The purpose of this repository is to provide the scripts that are used to produce the figures for the manuscript:

Multi-omics and deep learning provide a multifaceted view of cancer
Bora Uyar¹, Jonathan Ronen¹, Vedran Franke¹, Gaetano Garguilo², Altuna Akalin¹
1 Bioinformatics and Omics Data Science Platform, Max Delbrück Center (MDC) for Molecular Medicine, The Berlin Institute for Medical Systems Biology, Hannoversche Str. 28, 10115 Berlin, Germany
2 Molecular Oncology, Max Delbrück Center (MDC) for Molecular Medicine, Robert-Rössle-Stsse 10, 13125 Berlin, Germany

See manuscript on bioRxiv

Cancer is a complex disease with a large financial and healthcare burden on society. One hallmark of the disease is the uncontrolled growth and proliferation of malignant cells. Unlike Mendelian diseases which may be explained by a few genomic loci, a deeper molecular and mechanistic understanding of the development of cancer is needed. Such an endeavor requires the integration of tens of thousands of molecular features across multiple layers of information encoded in the cells. In practical terms, this implies integration of multi omics information from the genome, transcriptome, epigenome, proteome, metabolome, and even micro-environmental factors such as the microbiome. Finding mechanistic insights and biomarkers in such a high dimensional space is a challenging task. Therefore, efficient machine learning techniques are needed to reduce the dimensionality of the data while simultaneously discovering complex but meaningful biomarkers. These markers then can lead to testable hypotheses in research and clinical applications. In this study, we applied advanced deep learning methods to uncover multi-omic fingerprints that are associated with a wide range of clinical and molecular features of tumor samples. Using these fingerprints, we can accurately classify different cancer types, and their subtypes. Non-linear multi-omic fingerprints can uncover clinical features associated with patient survival and response to treatment, ranging from chemotherapy to immunotherapy. In addition, multi-omic fingerprints may be deconvoluted into a meaningful subset of genes and genomic alterations to support clinically relevant decisions.

graphical_abstract

1. TCGA data analysis

1.1 Downloading TCGA data

1.1.1 GEX + MUT + METH: download.tcga.R

This script uses TCGAbiolinks package to download gene expression (FPKM), methylation, and mutation data files along with patient-related clinical meta-data.

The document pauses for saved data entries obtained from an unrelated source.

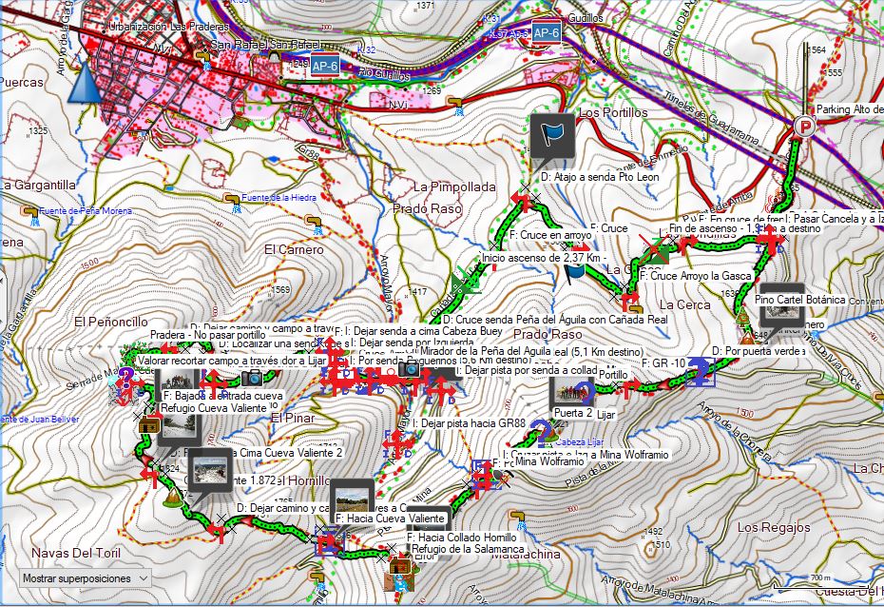Click the blue triangle marker near San Rafael

[85, 83]

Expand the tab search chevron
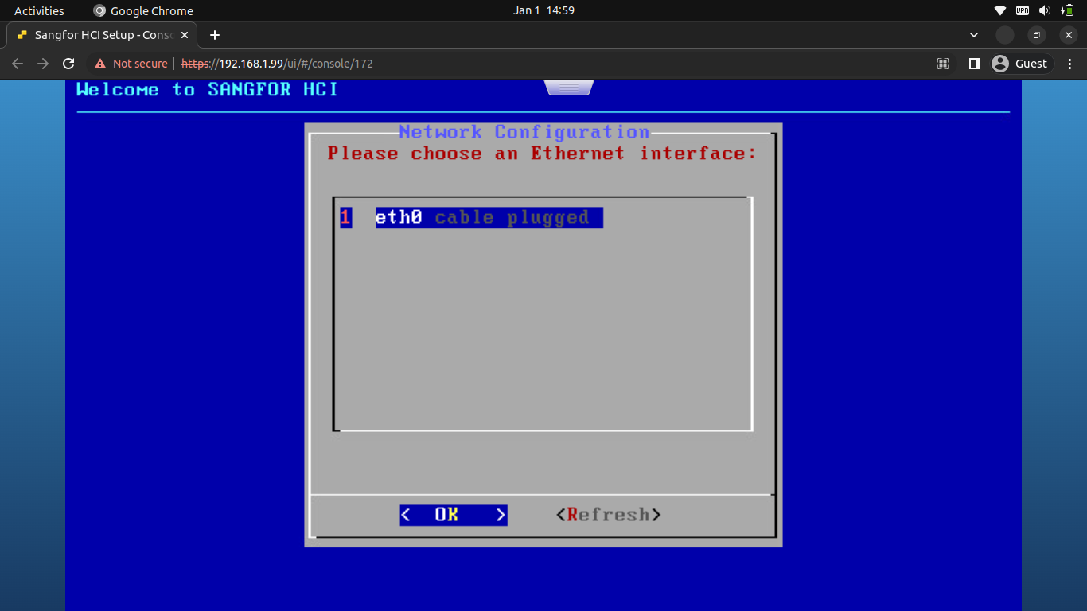pos(974,35)
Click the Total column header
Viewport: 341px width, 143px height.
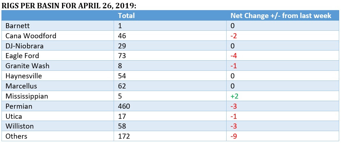pyautogui.click(x=126, y=16)
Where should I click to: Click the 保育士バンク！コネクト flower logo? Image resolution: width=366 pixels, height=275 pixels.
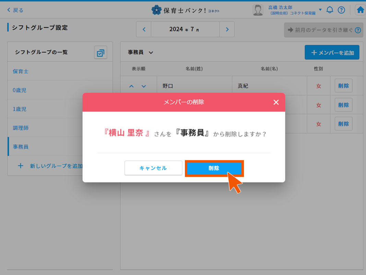[x=157, y=10]
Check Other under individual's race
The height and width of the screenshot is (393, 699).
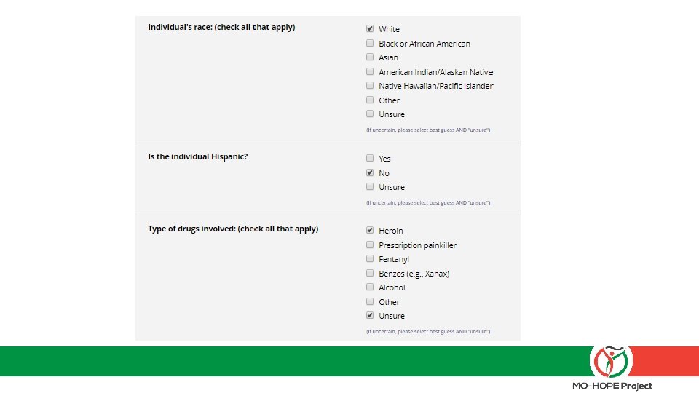click(370, 100)
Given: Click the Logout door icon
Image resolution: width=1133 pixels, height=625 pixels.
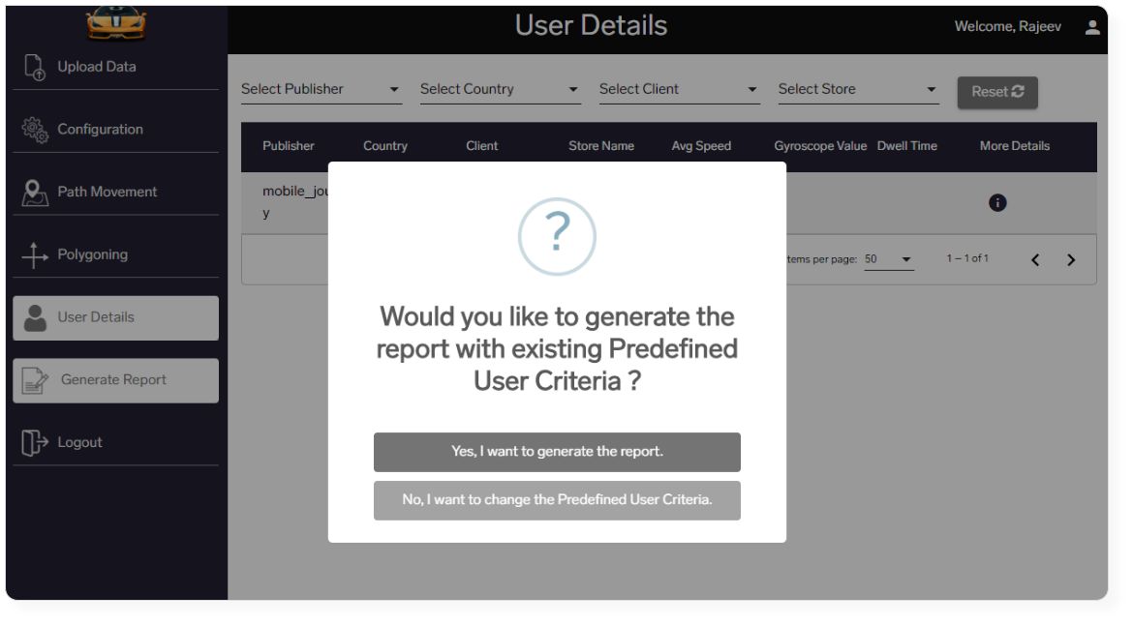Looking at the screenshot, I should (x=35, y=442).
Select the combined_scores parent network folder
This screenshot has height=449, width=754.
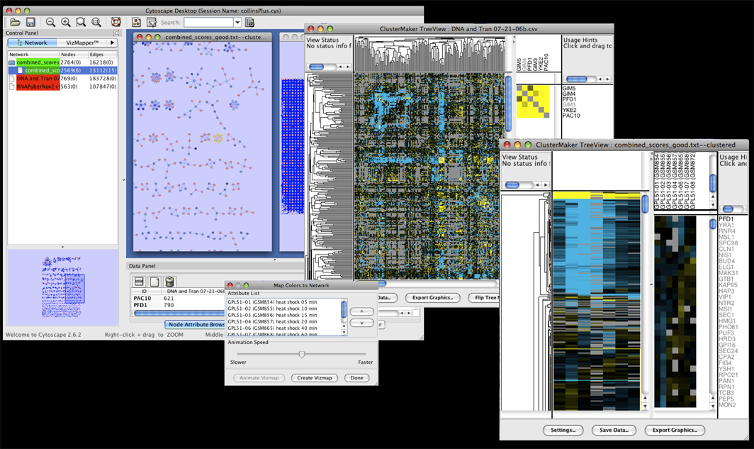coord(38,62)
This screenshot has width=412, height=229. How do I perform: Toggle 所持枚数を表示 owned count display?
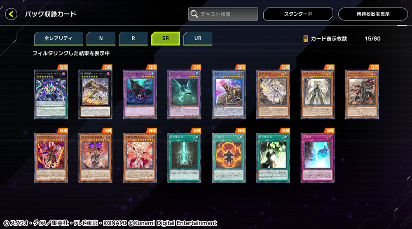point(373,14)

The data is first downloaded into the "GDCdata" sub-folder in the current working directory. From there the data is further processed and prepared, which is saved under "GDCdata_prepared".

usage:

/opt/R/4.0/bin/Rscript ./src/download.tcga.R `pwd` `pwd`/GDCdata_prepared

1.1.2 CNVs: download.tcga.firehore.R

This script uses RTCGAToolbox and TCGAbiolinks packages to download Somatic Copy Number Alteration (GISTIC scores) from BROAD Firehose data.

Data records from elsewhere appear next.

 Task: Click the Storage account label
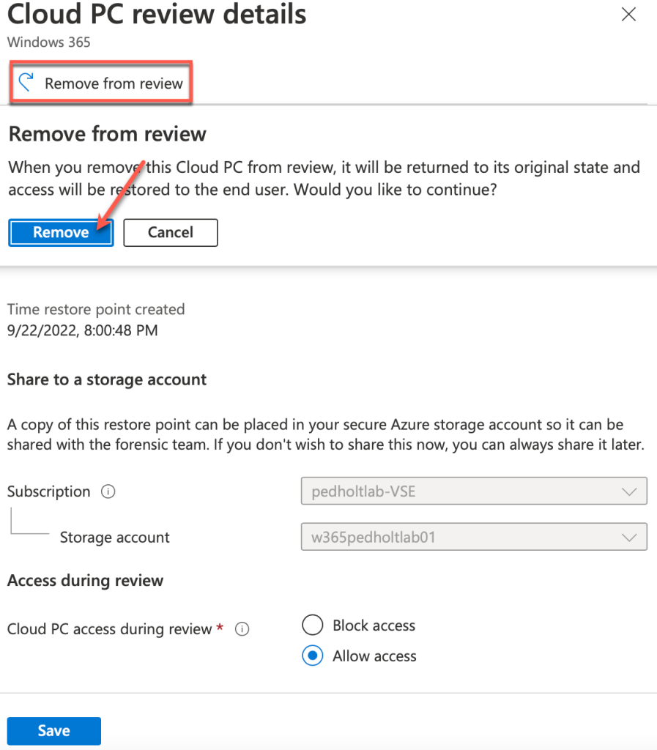coord(115,537)
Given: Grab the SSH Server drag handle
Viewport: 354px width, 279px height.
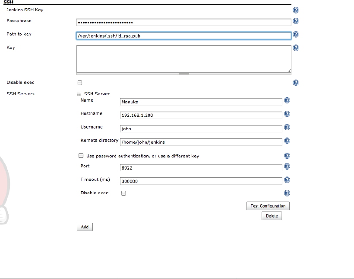Looking at the screenshot, I should [x=79, y=94].
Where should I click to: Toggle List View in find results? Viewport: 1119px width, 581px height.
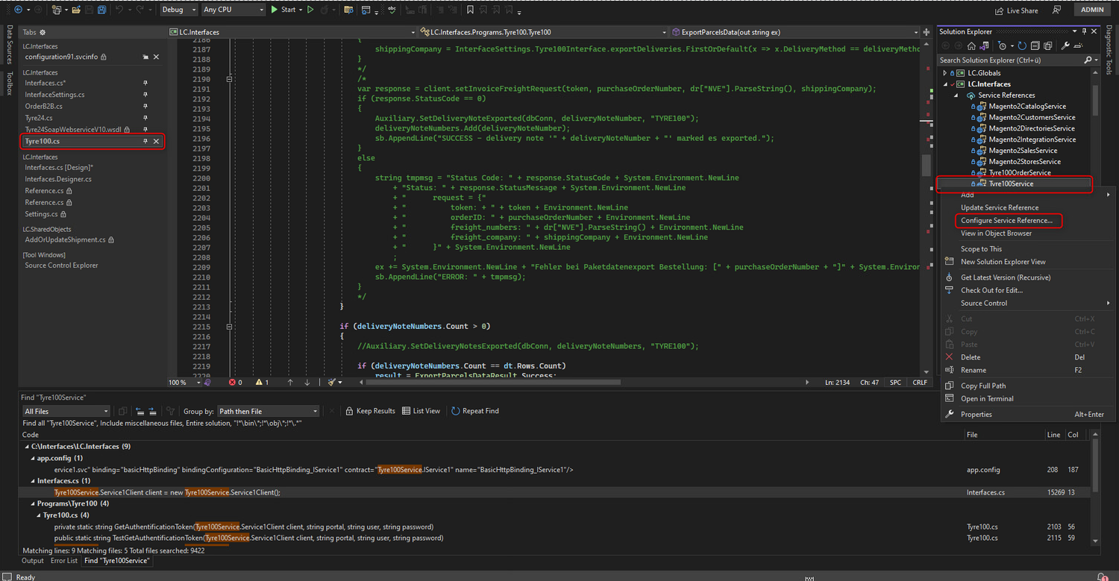pos(421,411)
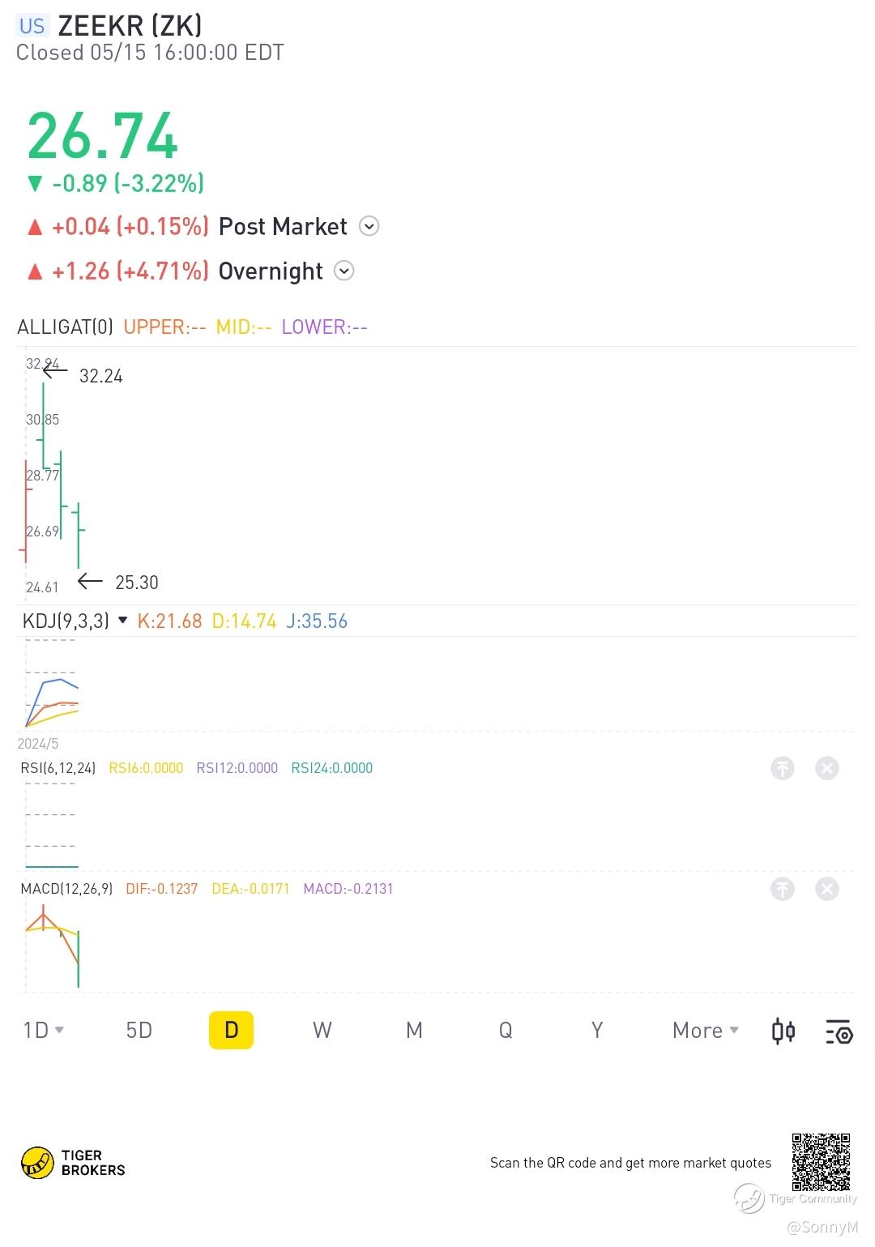Select the yearly Y chart tab
The height and width of the screenshot is (1247, 875).
[x=597, y=1031]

The data is first downloaded into the "/GDCdata/FirehoseData" sub-folder in the current working directory. From there the data is further processed and prepared, which is written under "GDCdata_prepared".

usage:

/opt/R/4.0/bin/Rscript ./src/download.tcga.firehose.R `pwd`/GDCdata/FirehoseData `pwd`/GDCdata_prepared 

1.1.3 MSI: download.tcga.MSI.R

This script uses TCGAbiolinks data to download Microsatellite Instability (MSI) status annotations for TCGA projects (pan-gastrointestinal cancers).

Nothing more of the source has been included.